Find in rtcore.zig all the definitions for the types and functions used in the example.
e.g. How is embree.RTCIntersectContext defined? We give a pointer to an allocation in stack, is the allocated size correct?
looking at RTCIntersectContext - i see some macro ifs and now i wonder, since they can change struct’s size
from what I could gather - zig created correct struct, at least in case of RTCIntersectContext since mentioned inside RTC_MAX_INSTANCE_LEVEL_COUNT should default to 1. actually, how did zig manage to generate it correctly? how did it know default value should be 1 ? (ok, my bad, found all defines in rtcore_config.h)
frame variable displays all the local variables s runs the next line print name where name is a variable name, prints the variable contents gui enters a curses ui, s also single steps there
Single step the lines, until the program crashes.
Try to print the variables before crashing.
Keep track of the various addresses, when debugging the code that does not crash vs the code that crash. (e.g. The address of scene minus the address of device remains the same?)
Write down all the stack variables addresses for the crash and not crash case (to print the address of a variable use: p &variable)

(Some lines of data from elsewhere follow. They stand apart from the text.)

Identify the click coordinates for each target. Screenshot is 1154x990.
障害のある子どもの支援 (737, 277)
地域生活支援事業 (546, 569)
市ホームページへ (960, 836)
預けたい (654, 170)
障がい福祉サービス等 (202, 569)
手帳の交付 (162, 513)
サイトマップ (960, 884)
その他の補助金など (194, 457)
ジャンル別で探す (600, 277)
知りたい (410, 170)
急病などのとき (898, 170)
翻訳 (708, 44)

Check if the variables are aligned, the library expects the alignment to be 16 bytes, that means that the last hex digit in address must be 0.
Maybe when the stack size is increasing, by adding more variables and/or calls that return values, something is changing in the placement of the other variables.

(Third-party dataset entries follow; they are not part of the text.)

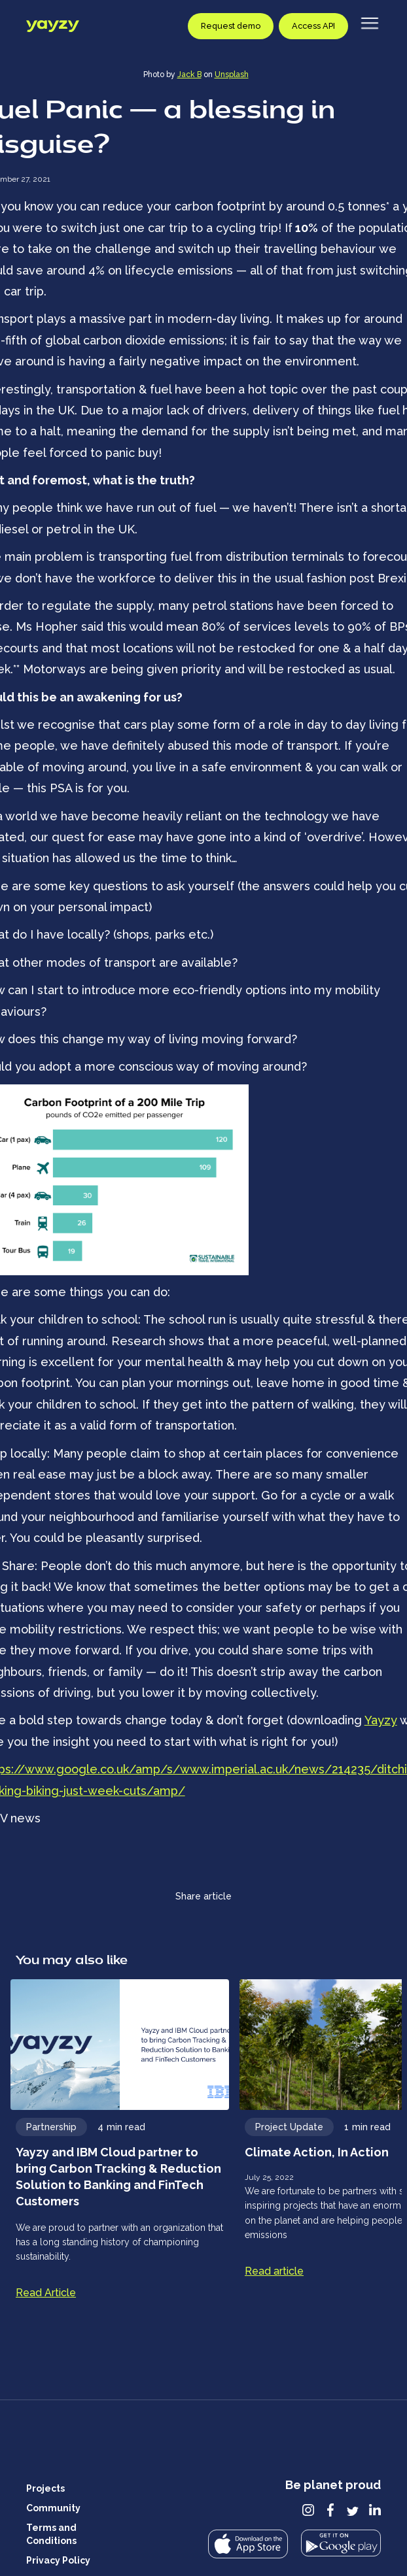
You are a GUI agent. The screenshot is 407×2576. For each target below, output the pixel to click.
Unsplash (232, 74)
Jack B (189, 74)
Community (53, 2508)
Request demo (230, 26)
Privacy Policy (58, 2560)
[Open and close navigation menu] (370, 20)
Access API (313, 26)
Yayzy (380, 1720)
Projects (45, 2488)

Note the differences, see also what happens when you remove the @alignCast.
EDIT: see what happens if you place align(16) after * or ] in variable declarations.
e.g.
i’ve checked that vertex_buff and index_buff are 16-aligned, and difference between them stays the same,
BUT
address of rayhit variable on the stack was 16-aligned when program run, and not aligned when it crashed.
so changing it’s declaration to
var rayhit: embree.RTCRayHit align(16) = std.mem.zeroes(embree.RTCRayHit);
prevented the crash!
Have not tested anything else, but at least all cases above are not segfaulting any more
What is happening:
There is a define macro RTC_ALIGN(x) called with x=16.
This is translated by the c preprocessor to __attribute__((aligned(16))) that means: the alignment must be at least 16 bytes.
Unfortunately zig translate-c does not work correctly and ignores the alignment directive.
Workaround:
If you have RTC_ALIGN(16) in the C declaration you put align(16) in zig variable type.